View of the Paris skyline - © Heloise Bergman/Time Out
Paris is being reborn – and nothing symbolises that rebirth quite like CentQuatre 104, an enormous arts and media centre that has recently opened in a building that used to be home to the city's undertakers.
CentQuatre 104 is part of an elaborate scheme to revive the north-east of Paris; in particular, an area wedged between a grim expanse of railway goods yards and the suburb of Aubervilliers. Modelled on the successful regeneration of the 13th arrondissement on the Left Bank of the Seine, the plan is to turn this previously desolate neighbourhood into a cultural hub, with a multiplex arthouse cinema not far from CentQuatre 104, as well as shops and affordable social housing.
The driving force behind all this change is Socialist mayor Bertrand Delanoë, who shows every sign of doing for Paris in the 21st century what Baron Haussmann did for it in the 19th century. Haussmann changed the face of the city by driving his monumental boulevards through its heart; Delanoë is transforming Paris by turning its gaze towards its previously neglected suburbs.
In 2006, the first tramway to be opened in Paris in nearly a century enhanced the connections between the city and its southern satellites. The plan for the north-east also includes the tram, plus a series of walkways crossing the Périphérique, the eight-lane motorway that currently marks the limits of Paris 'proper'.

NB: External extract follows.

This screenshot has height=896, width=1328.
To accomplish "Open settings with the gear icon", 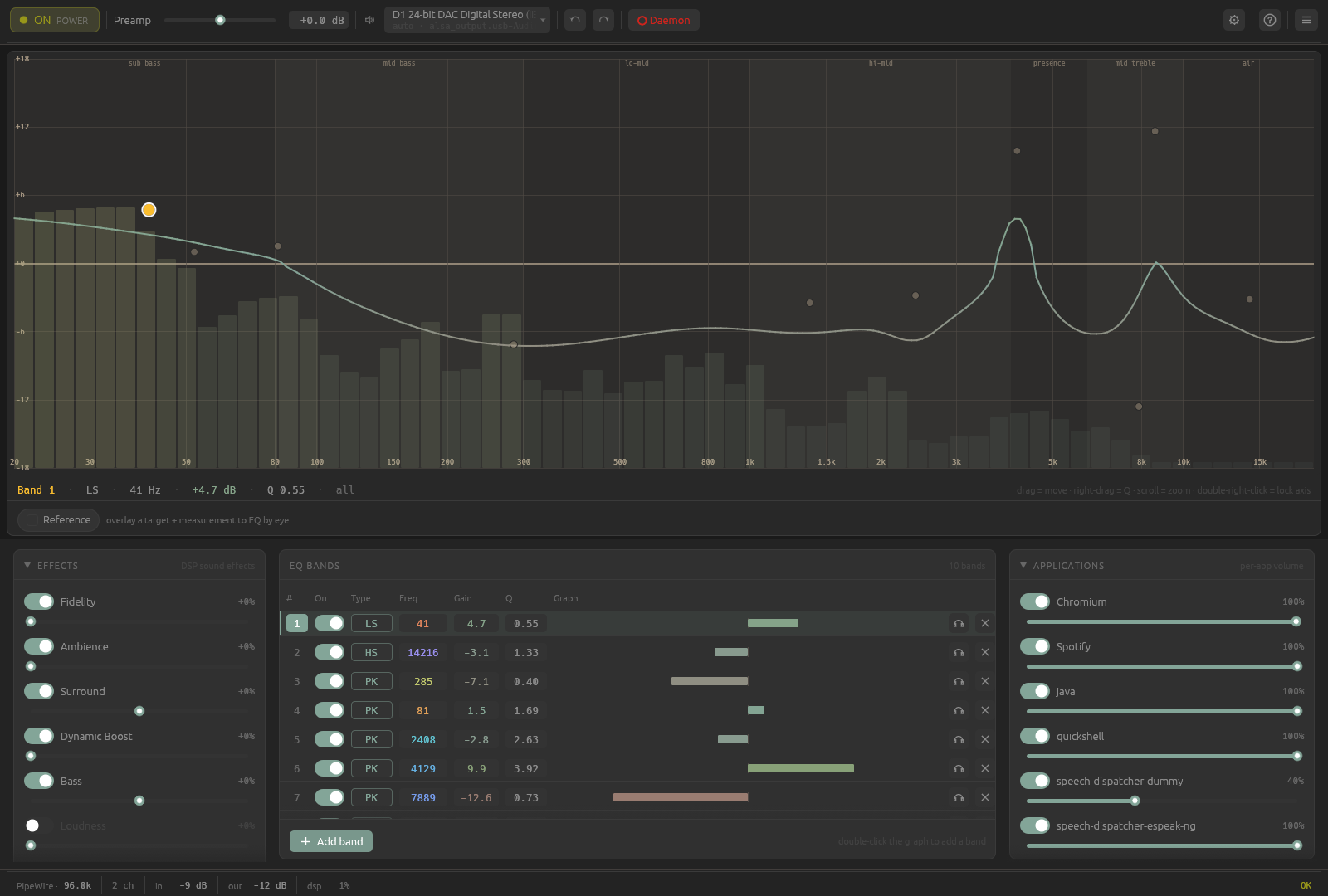I will (1234, 20).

Most significant of all, though, has been Delanoë's attempt to tame the traffic in Paris. In summer 2007, he launched Vélib, a free bicycle scheme that was an immediate success. Thronging with cyclists using the standard-issue grey bikes, the streets of Paris look more like Beijing than Brussels or Berlin today.
Delanoë also wants to cover the ring road and plant it with trees, a project in keeping with his attempts to turn the entire city green. Since he came to power in 2001, Paris has acquired 32 hectares of new parks and gardens, where previously it had lagged behind more extensively cultivated cities like London or Rome.
For all this change, however, some things stay the same – as anyone on a bike will see. Paris is a world capital built on a human scale, with an unrivalled concentration of galleries and museums all within easy reach of each other, whether you're on two wheels or two feet. It's also a remarkably diverse city, a jumble of villages really, all of them pungently, defiantly distinctive. And now they're easier to explore than ever.